The results of an exploratory clinical trial indicate that a wearable artifical kidney could be developed as a viable, new dialysis technology. Some redesigns would be required to overcome device-related, technical problems observed during the testing.
The findings are reported in JCI Insight, a peer-reviewed medical journal of clinical investigations.
The technology may become an alternative to conventional hemodialysis for people with end-stage kidney disease. Present-day treatment generally requires three sessions a week on a stationary machine that restricts patients’ ability to walk around while it is attached and running. In contrast, with a wearable device patients would no longer be tethered. In addition to mobility, it would also provide additional treatment benefits from longer sessions or more frequent days of dialysis.
The Food and Drug Administration-authorized trial of a prototype for such a device was performed with seven patients at University of Washington Medical Center in Seattle in the autumn of 2015. The patients were treated with the device for up to 24 hours.

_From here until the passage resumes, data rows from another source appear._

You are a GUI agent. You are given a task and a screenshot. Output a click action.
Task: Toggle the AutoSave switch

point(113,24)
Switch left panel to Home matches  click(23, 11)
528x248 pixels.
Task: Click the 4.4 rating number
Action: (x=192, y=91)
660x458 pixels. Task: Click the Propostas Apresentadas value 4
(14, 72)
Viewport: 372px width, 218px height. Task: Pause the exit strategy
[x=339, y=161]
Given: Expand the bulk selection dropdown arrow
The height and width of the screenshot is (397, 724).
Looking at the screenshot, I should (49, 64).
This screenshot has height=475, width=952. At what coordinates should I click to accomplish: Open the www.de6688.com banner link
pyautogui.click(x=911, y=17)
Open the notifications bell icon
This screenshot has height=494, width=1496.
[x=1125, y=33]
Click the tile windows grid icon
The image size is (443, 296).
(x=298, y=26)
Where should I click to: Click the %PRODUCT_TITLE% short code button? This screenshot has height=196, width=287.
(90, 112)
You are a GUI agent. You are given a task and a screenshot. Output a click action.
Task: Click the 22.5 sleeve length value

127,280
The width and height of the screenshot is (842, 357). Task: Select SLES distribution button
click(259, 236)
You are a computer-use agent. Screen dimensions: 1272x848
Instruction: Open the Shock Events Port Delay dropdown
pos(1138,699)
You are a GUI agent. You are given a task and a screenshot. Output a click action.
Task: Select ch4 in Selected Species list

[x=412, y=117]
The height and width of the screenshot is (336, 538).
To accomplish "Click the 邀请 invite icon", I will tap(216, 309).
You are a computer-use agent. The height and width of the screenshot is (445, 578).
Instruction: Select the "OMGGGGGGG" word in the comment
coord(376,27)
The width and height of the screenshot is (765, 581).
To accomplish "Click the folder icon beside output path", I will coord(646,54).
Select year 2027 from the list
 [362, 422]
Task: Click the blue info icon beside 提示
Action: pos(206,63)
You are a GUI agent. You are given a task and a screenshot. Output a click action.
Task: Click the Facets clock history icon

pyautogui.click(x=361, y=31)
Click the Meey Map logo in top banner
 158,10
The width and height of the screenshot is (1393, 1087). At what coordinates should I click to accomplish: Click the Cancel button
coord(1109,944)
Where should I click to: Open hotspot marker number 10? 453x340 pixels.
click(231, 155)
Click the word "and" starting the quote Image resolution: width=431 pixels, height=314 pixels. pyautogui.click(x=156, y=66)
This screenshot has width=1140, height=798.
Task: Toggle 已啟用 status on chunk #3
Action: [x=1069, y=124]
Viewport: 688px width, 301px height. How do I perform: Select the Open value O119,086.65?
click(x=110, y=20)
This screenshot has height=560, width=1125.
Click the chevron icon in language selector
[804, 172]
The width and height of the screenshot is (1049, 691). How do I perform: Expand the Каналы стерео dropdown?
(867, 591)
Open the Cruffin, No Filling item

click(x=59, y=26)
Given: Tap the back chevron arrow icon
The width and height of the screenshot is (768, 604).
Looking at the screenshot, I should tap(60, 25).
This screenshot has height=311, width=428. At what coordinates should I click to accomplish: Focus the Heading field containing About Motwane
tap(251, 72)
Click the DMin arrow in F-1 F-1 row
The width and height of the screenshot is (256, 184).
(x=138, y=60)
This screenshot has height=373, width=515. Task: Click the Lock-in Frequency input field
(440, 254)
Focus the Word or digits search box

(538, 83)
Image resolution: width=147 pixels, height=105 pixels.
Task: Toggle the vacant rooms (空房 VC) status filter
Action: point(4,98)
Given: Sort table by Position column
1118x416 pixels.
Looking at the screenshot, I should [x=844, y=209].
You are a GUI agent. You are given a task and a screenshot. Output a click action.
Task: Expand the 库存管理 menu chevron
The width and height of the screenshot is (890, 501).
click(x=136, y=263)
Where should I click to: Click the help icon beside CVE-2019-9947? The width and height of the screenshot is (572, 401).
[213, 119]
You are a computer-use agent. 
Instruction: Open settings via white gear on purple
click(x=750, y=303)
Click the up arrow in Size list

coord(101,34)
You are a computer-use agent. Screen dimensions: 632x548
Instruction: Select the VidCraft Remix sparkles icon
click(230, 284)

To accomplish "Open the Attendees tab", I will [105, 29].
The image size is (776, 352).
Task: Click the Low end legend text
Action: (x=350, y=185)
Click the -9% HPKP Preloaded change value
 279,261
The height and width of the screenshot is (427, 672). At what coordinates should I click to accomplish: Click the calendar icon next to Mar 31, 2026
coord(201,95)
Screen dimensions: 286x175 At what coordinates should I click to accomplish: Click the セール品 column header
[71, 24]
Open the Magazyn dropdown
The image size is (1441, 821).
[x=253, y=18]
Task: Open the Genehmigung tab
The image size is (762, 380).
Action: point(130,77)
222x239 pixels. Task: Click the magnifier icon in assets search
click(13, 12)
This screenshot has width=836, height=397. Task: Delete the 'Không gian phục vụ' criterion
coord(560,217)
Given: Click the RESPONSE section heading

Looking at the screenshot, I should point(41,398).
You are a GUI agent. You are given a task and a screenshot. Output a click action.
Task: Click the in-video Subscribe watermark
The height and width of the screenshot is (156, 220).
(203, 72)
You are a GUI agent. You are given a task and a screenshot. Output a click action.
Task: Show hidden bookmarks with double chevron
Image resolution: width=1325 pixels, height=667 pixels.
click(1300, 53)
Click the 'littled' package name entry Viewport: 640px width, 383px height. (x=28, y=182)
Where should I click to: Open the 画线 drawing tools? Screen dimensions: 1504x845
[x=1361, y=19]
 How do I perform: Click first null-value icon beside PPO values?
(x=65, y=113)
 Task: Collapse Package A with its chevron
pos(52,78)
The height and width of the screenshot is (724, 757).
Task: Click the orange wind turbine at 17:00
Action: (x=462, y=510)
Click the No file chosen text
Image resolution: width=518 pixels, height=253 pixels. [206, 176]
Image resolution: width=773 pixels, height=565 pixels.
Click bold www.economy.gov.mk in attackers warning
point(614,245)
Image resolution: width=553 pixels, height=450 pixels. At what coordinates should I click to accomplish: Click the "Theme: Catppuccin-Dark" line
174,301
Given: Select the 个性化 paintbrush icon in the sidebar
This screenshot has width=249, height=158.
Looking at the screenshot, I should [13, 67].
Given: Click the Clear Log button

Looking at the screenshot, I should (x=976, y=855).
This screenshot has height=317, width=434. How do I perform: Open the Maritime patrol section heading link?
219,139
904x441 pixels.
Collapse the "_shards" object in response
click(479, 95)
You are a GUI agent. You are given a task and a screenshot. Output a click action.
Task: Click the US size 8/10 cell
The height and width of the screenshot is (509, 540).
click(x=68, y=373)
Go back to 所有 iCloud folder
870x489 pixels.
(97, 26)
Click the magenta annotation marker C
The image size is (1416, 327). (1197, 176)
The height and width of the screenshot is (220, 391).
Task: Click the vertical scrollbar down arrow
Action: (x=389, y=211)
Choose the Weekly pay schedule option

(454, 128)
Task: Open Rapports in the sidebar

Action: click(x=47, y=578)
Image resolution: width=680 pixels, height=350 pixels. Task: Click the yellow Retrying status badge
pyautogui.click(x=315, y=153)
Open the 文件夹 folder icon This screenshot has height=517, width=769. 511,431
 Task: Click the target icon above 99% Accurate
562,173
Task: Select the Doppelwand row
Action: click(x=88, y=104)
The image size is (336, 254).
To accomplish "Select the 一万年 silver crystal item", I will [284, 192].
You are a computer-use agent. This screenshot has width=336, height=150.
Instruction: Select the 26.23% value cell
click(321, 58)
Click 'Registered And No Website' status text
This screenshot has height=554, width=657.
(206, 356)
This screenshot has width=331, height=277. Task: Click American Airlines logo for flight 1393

The trial was conducted to determine the safety and efficacy of the device – its ability to take over some functions of failed kidneys. The researchers also wanted to ask the participants about their impressions of the experimental treatment, and to compare those with standard dialysis treatment.
In the patients studied, the device was shown to effectively clear the blood of waste products, like urea, creatinine and phosphorus while removing excess water and salt. These are normally filtered out and eliminated by working kidneys.
The usual diet for patients on standard dialysis is highly limited. In contrast, on the Wearable Artificial Kidney, the patients’ blood electrolytes – like sodium and potassium — and their blood fluid volume remained balanced during the test, even without any diet restrictions. Regulating the volume and composition of body fluids is another job of normal kidneys.
During the trial, the participants tolerated the treatment well and did not have any serious, adverse effects. The circulatory system, which keeps blood moving throughout the body, stayed stable in all the patients.
However, the trial was stopped after the seventh patient because of technical problems with the device. These included the excessive formation of carbon dioxide gas bubbles in the dialysis solution, and intermittent variations in solution and blood flow.
These technical complications, according to the researchers report, will need to be addressed through device redesign and refinement to enhance safety and reliability prior to any further, long-term studies of the Wearable Artificial Kidney. Nevertheless, they added, the findings provide proof of concept that a wearable devise along these lines could be developed as a viable, novel dialysis technology.
The patients participating in the study reported greater satisfaction during their treatment with the Wearable Artificial Kidney when compared to their ratings of care during conventional dialysis center treatment. Previous studies have shown that patients and their families highly value treatments that can be given at home and that increase independence and the freedom to travel.